(FRAGMENTO DE LECTURA)
******

La muerte tiene permiso
Luis Miguel Rionda Ramírez
Terminó el mes de octubre con dos temas superlativos: el desastre que provocó el huracán Otis sobre la costa grande de Guerrero, desde Técpan de Galeana hasta Acapulco, y la aprobación del presupuesto de egresos de la federación para 2024. Ambos son temas que marcarán los once meses restantes de la administración del presidente de la república más polémico desde tiempos de Cárdenas —pero sin la prudencia e institucionalidad del Tata.
Acapulco hizo honor a su raíz etimológica náhuatl, acapolco, que significa ‘donde los juncos o carrizos destruidos’ (gdn.iib.unam.mx). Su nombre mismo advierte la frecuencia con que esa costa es arrasada por los meteoros del Océano Pacífico. La soberbia humana nos hace ignorar la fuerza de la naturaleza e insistimos en ubicar grandes asentamientos en las costas tropicales y en las zonas más sísmicas, donde regularmente azota la furia de ciclones y terremotos.

******

(MATERIAL PROPORCIONADO)
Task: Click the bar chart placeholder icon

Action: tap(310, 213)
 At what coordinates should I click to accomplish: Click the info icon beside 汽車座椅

******

(TAREA)
Duplique sin cambios el pasaje del artículo que comienza en las palabras "Acapulco hizo honor" y termina después de "ciclones y terremotos.". Para resolver, utilice únicamente el artículo.

(SALIDA)
Acapulco hizo honor a su raíz etimológica náhuatl, acapolco, que significa ‘donde los juncos o carrizos destruidos’ (gdn.iib.unam.mx). Su nombre mismo advierte la frecuencia con que esa costa es arrasada por los meteoros del Océano Pacífico. La soberbia humana nos hace ignorar la fuerza de la naturaleza e insistimos en ubicar grandes asentamientos en las costas tropicales y en las zonas más sísmicas, donde regularmente azota la furia de ciclones y terremotos.